Task brief:
Using the records below, copy exactly the part that opens with the line holding "Image resolution: width=846" and closes with the line holding "143x146 pixels.", minus the pictures.
=== Records provided ===
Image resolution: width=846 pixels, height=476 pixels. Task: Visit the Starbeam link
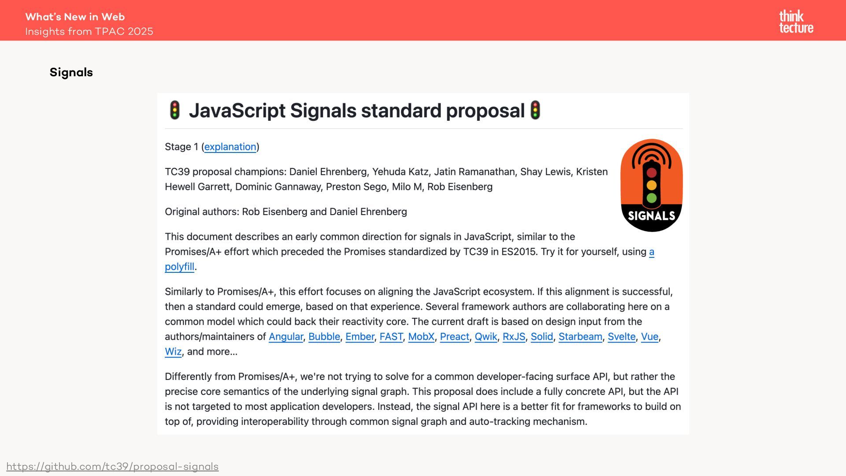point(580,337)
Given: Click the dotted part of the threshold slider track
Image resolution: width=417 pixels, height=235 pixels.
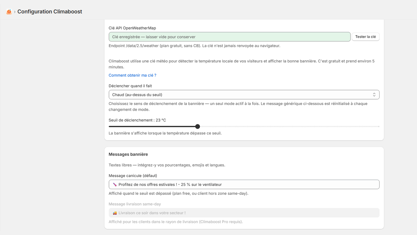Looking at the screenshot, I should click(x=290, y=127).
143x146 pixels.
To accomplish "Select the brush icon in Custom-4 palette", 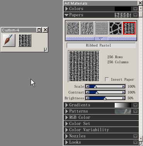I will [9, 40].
===
=== Records provided ===
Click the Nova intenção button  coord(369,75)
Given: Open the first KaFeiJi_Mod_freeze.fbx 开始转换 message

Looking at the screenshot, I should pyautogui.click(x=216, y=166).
===
Solution:
Image resolution: width=846 pixels, height=476 pixels. Task: Visit the Starbeam link
point(580,337)
Given: Click the dotted part of the threshold slider track
Image resolution: width=417 pixels, height=235 pixels.
Looking at the screenshot, I should click(x=290, y=127).
143x146 pixels.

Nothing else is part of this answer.